Excluding tax items and charges from asset impairment, earnings from continuing operations increased 18.9% to $1.21 a share, up from $1.07 a year earlier vs. analysts estimates of $1.14 a share.

Net income fell to $2.63 billion, or $1.24 a share, from $2.88 billion, or $1.36 a share, a year earlier, due to the spinoff of Kraft(KFT). Revenue rose 8.9 percent to $19.21 billion. Altria raised full year earnings expectations from continuing operations to be $4.20 to $4.25 a share, compared with its earlier forecast of $4.05 to $4.10 a share.

Said CEO Louis Camilleri "We continued to witness improvement in our business fundamentals, which generated robust earnings growth. In addition, we took numerous steps to accelerate our growth by investing behind product innovation and announcing our intention to pursue a further restructuring of our company."

Altria's U.S. tobacco business, achieved a record 50.6% retail market share, up 0.2 points, driven primarily by Marlboro, which increased its retail market share 0.5 points to a record 41.1%.

Philip Morris International (PMI), reported that its revenues net of excise taxes were up 9.3% to $5.9 billion. Operating companies income grew 18.8% to $2.5 billion, due primarily to higher pricing, favorable currency of $138 million and productivity and cost savings. Excluding the impact of asset impairment and exit costs, acquisitions and currency, operating companies income grew 10.2%.

As of 9/30/2007, Altria was sitting on $7.3 billion in cash vs $4.7 billion on 12/31/2006 and long term debt dropped from $6.2 billion on 12/31/2006 to $3 billion on 9/30/2007.

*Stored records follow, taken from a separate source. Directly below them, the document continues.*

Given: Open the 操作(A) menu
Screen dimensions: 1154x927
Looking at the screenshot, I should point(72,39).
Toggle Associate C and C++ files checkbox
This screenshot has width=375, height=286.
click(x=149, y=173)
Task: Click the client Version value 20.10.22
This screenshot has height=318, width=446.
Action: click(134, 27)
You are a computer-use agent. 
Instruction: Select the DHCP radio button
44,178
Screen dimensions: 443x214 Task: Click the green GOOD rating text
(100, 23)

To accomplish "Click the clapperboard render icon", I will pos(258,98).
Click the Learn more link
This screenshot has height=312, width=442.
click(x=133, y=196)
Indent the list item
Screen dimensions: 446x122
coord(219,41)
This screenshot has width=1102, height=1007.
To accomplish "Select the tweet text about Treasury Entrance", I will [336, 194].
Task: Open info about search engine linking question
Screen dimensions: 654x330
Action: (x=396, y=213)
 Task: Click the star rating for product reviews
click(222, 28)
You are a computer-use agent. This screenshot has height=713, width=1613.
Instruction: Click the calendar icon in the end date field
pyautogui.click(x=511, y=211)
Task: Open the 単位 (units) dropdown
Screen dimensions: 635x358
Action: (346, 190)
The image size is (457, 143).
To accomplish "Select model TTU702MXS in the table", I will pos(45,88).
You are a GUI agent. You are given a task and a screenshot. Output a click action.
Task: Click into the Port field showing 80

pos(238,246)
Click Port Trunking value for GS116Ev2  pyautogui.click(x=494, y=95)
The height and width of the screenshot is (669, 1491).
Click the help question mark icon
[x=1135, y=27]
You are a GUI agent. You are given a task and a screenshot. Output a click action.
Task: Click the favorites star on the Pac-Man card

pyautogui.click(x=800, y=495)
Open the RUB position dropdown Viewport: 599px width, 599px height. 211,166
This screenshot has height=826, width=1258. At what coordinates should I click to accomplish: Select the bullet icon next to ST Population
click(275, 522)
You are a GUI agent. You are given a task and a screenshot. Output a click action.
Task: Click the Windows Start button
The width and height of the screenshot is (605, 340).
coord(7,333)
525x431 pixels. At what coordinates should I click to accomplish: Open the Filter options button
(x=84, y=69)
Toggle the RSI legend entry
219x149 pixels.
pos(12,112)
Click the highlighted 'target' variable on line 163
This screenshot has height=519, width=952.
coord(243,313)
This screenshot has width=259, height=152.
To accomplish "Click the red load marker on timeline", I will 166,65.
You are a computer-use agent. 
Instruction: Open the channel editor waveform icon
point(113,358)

Could you really ask for more going into the PMI spin? The only thing that remains to be seen is if there is an update on the smokeless products on the call today. This company virtually has more money than it knows what to do with and for shareholders, that is very good news indeed. Do not expect anything to be said about it until the Jan. 30 board meeting at the earliest but, know that it is there piling up fast and also know that the company is a very shareholder friendly one. What does that mean? Expect a bunch of it to be coming back your way.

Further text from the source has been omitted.